The GMC report noted the high level of responsibility an RMO has. To mitigate risk and to enhance care, NES has for many years insisted on training all its doctors in adult and paediatric life support before they commence work.

In addition to this, we provide practical training and support with prescribing and infection prevention. 

As part of their introduction to the UK, we support our doctors with opening bank accounts, registering with GPs, resolving occupational health issues and booking their first GMC appraisal. As employees, all NES doctors receive professional indemnity insurance.

Ongoing support

While doctors are working for NES, we regularly offer update training in their role as leader of the resuscitation team. Online workshops also include updates on human factors, new medication and devices. There is also a 24/7 clinical team that is available to offer assurance and or advice to clinicians on duty.

NES obtains regular feedback from those working in conjunction with our RMOs to further support their individual training needs. Such feedback can result in case studies or updates for all doctors as part of our ongoing support and learning programme for RMOs. 

The GMC survey referenced RMO workload and, for a number of years, NES has been carrying out regular audits to provide data to facilitate the assessment and management of our doctors’ workloads. Each doctor also has a dedicated medical staffing manager who maintains regular contact with them.  
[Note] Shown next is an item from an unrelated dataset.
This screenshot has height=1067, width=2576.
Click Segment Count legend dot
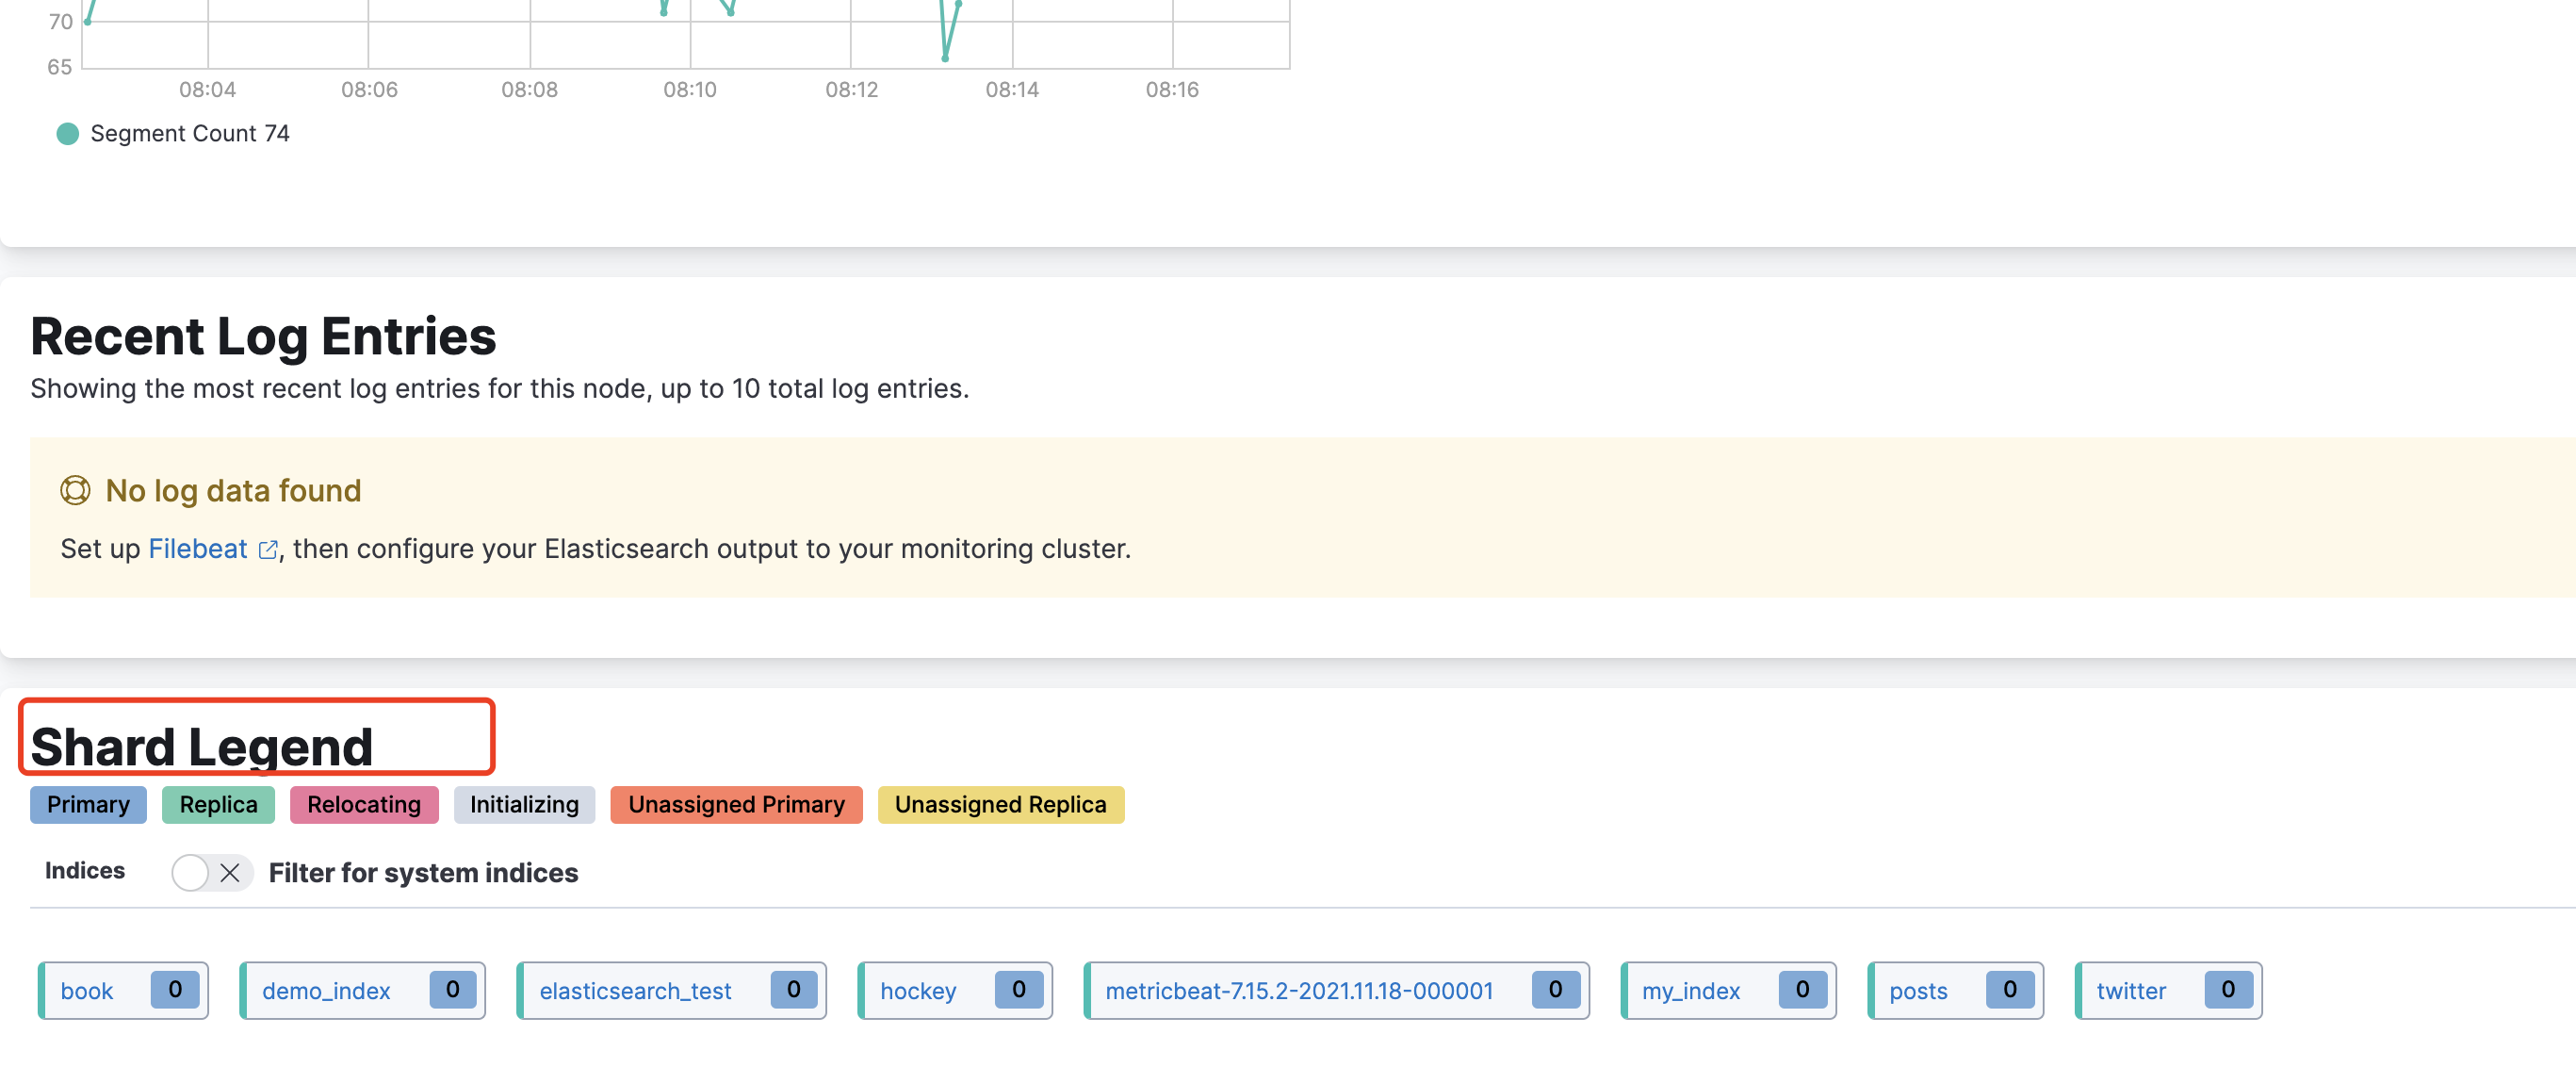pyautogui.click(x=67, y=133)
As an example, recently a doctor was struggling during his training courses. We learned that he lost his wallet and his luggage following his flight and had no means of support. 

We provided him with accommodation and also with food and money for clothes. This doctor is just one of the many who found relocating to the UK to be challenging and benefited from the personal support NES can offer.  

Continuity

Since 1994, when NES employed its first RMOs, we have invested in the continuity of care for patients as we recognise that regularly seeing the same doctor is hugely beneficial for patient safety and welfare during their hospital stay. 
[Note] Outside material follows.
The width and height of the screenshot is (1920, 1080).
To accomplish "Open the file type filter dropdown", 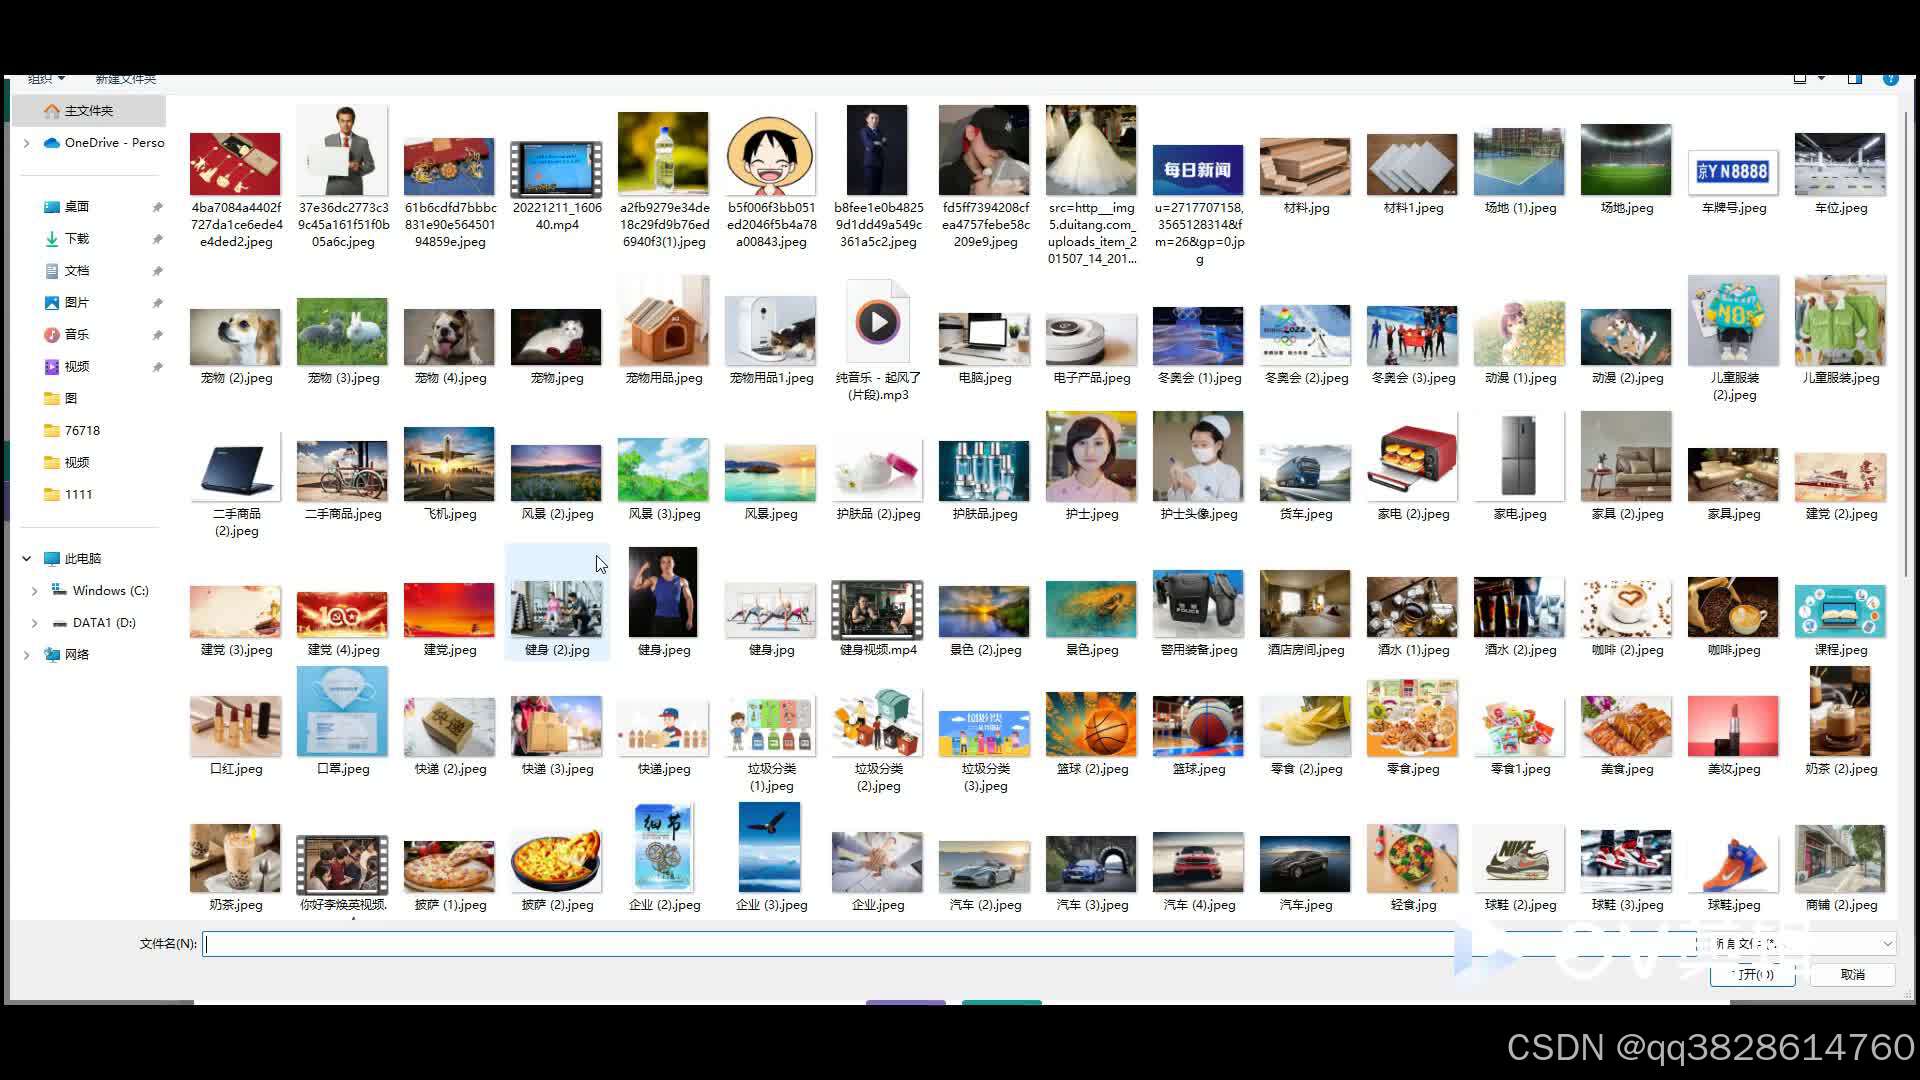I will [1886, 943].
By ensuring high continuity of care by NES doctors, the outcome for patients during the post-operative period is much better. We measure continuity of the ‘same face at the same place’ to support patient care. 

To allow for continuing professional development and holidays, we have set 80% as the benchmark for continuity and in 2020 achieved 86.7% across the 1.5m hours of doctor cover we provided.

Employing more RMOs

RMOs who answered the GMC survey suggested that more doctors should be on duty at any one time.
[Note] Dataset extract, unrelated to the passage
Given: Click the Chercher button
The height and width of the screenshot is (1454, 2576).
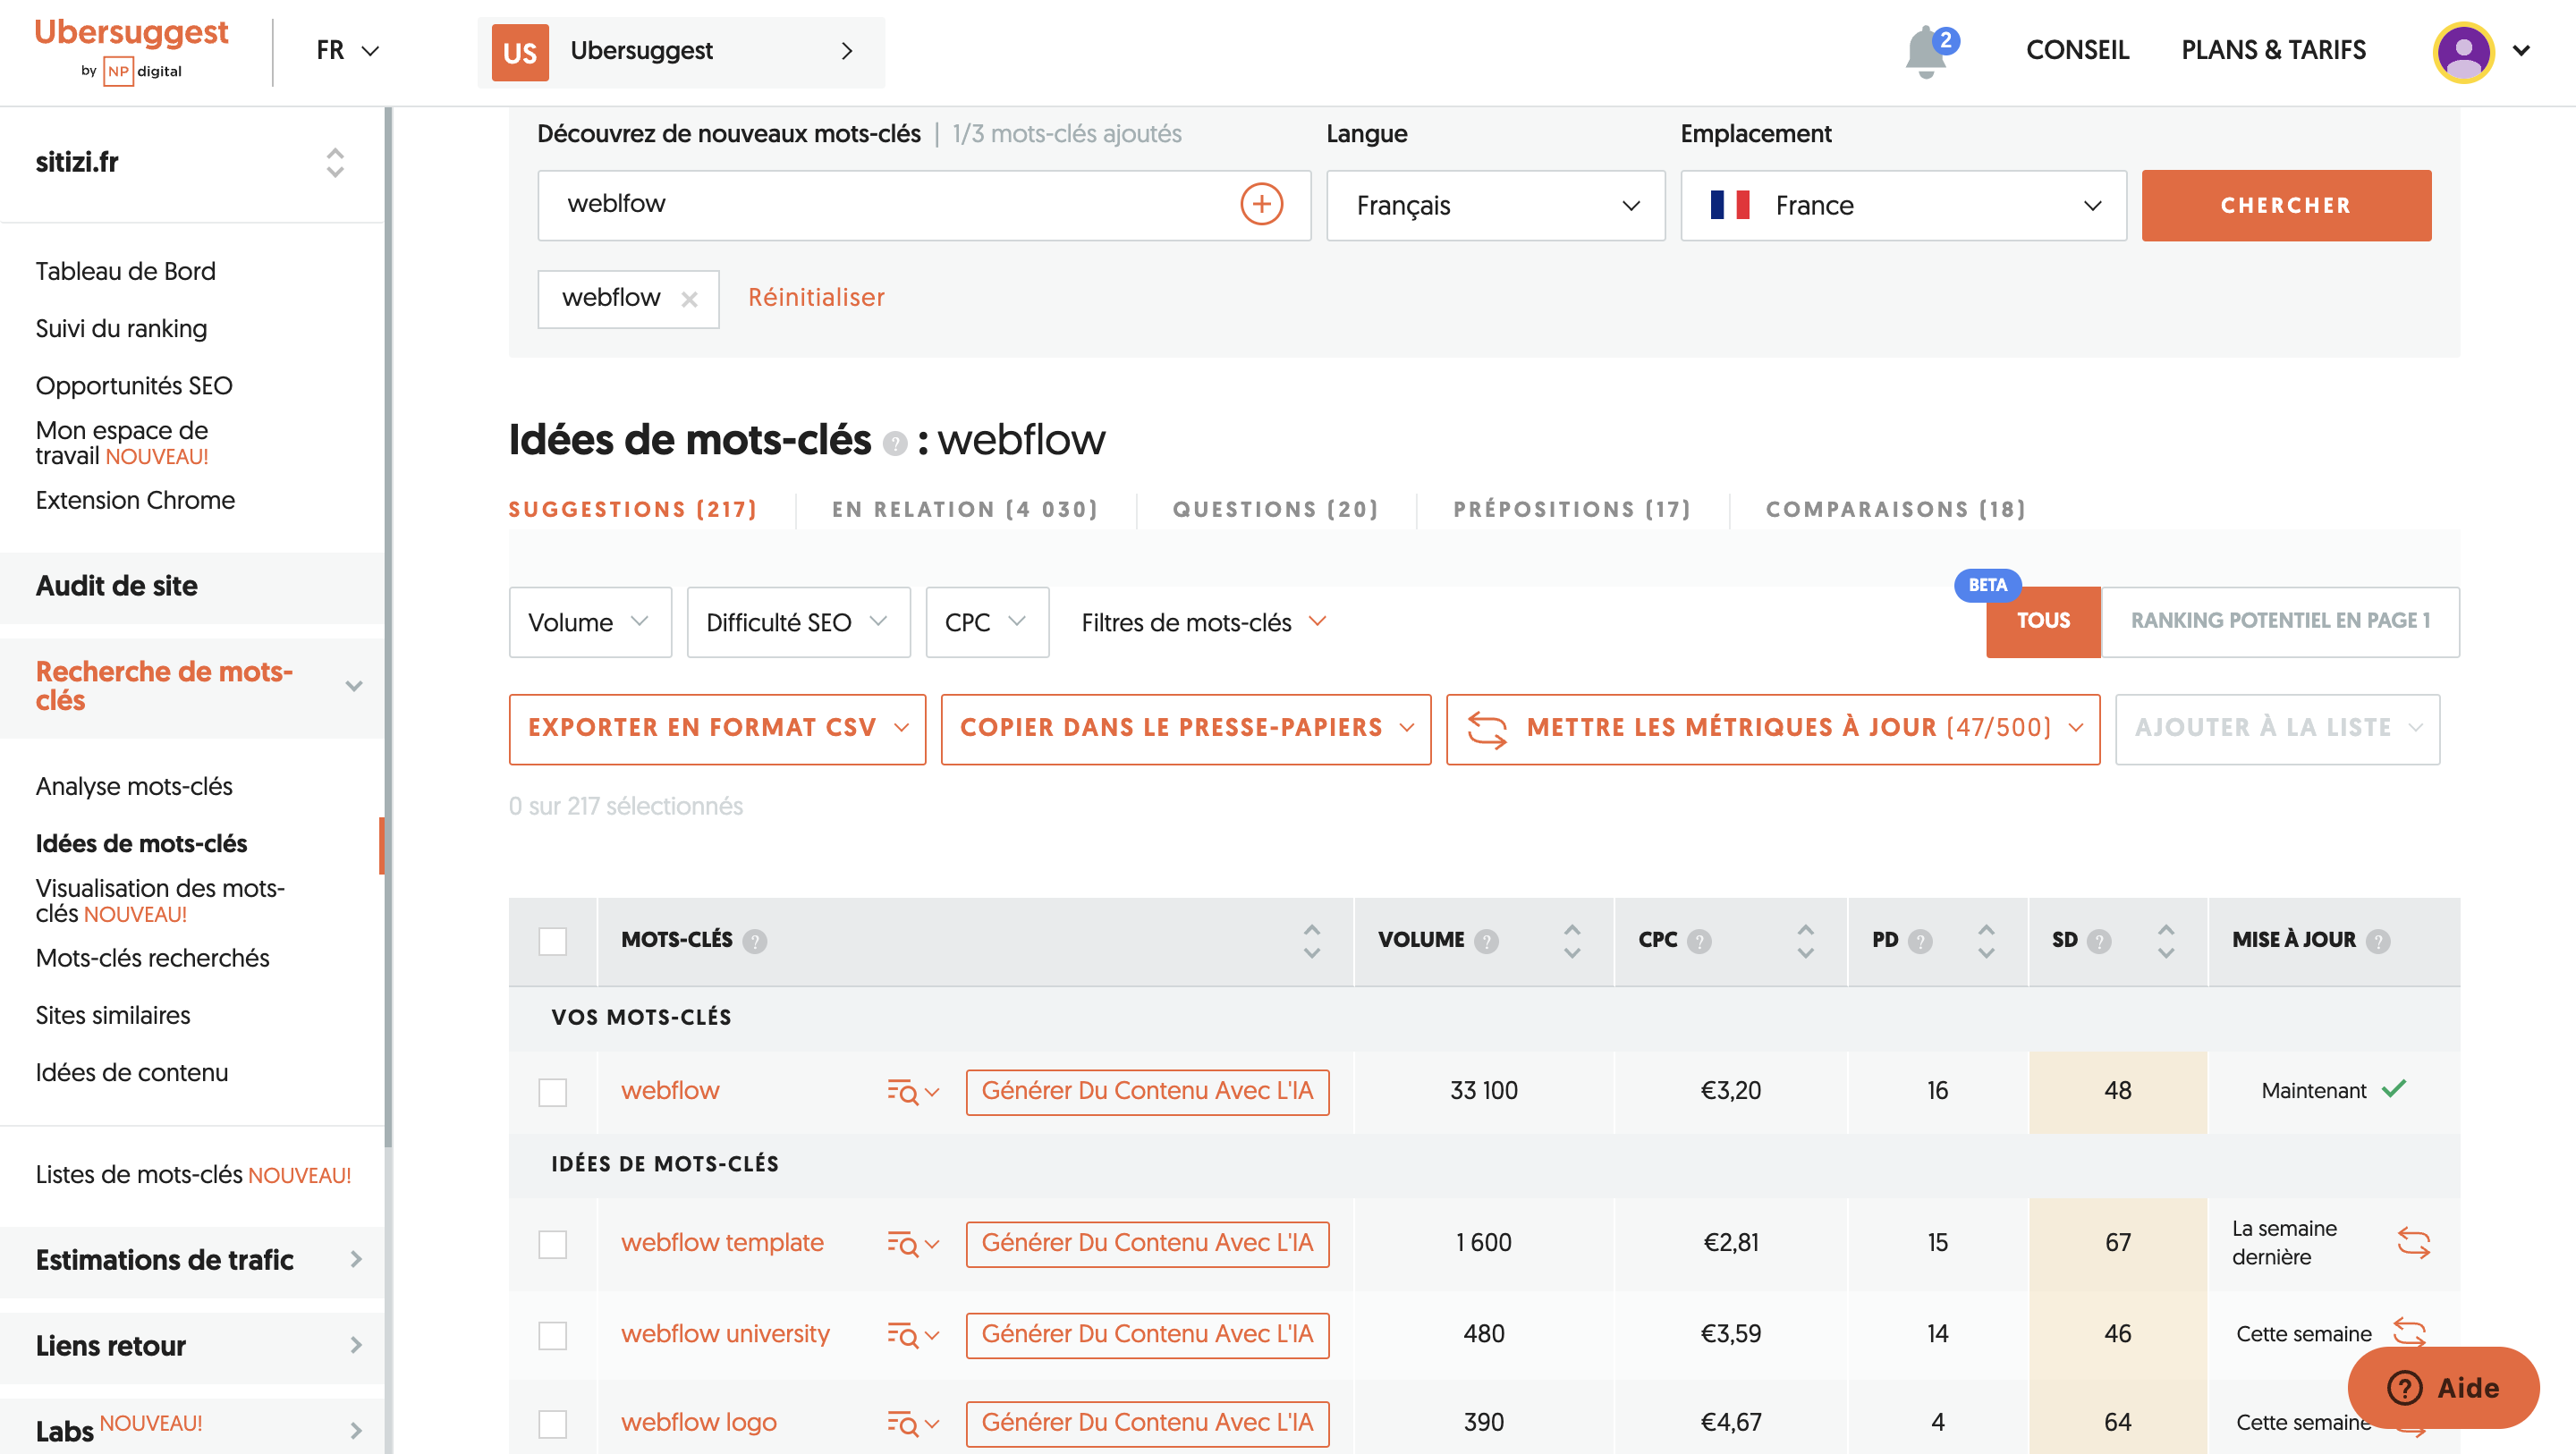Looking at the screenshot, I should (2285, 205).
In an ideal world, every hospital has ample doctors and nurses, but reality dictates that there is a shortage of these disciplines in the UK and doctors are currently on the shortage occupation list. 

NES operates safe working rotations for its doctors, with workloads – including night disturbances – and responsibilities closely scrutinised and controlled. The extraordinarily low number of adverse patient outcomes supports the work that we do.

We employ many standby doctors who we can deploy to hospitals in support of clinicians and hospital clients. This group of doctors allows us to cover those who are unwell or unable to work and safeguards our commitment to provide doctors to hospitals.

As many of the NES doctors were not involved in the survey, it could well be that doctors who responded to the GMC were not aware of this back-up plan available to others.  

Conclusion

While welcoming the information gathered by the GMC about RMOs, we are disappointed that no effort was made to engage with RMO employers such as NES. In this way, an opportunity was missed to provide greater insight into this essential group of doctors. 

Nevertheless, NES continues to be open to dialogue with the GMC and through this to further improve the support it already offers to its doctors.

Future considerations 

The focus of the RMO role is patient care, not on training. Therefore NES, with its robust assessment and selection program, ensures that only well-trained clinicians accept the role. 

Throughout the Covid pandemic, it has been evident that RMOs played a major role in the UK’s response and they will play a huge part in the future in supporting the private sector to help the NHS clear the millions on the waiting list. 

We all therefore need to carefully consider support for this important group of clinicians.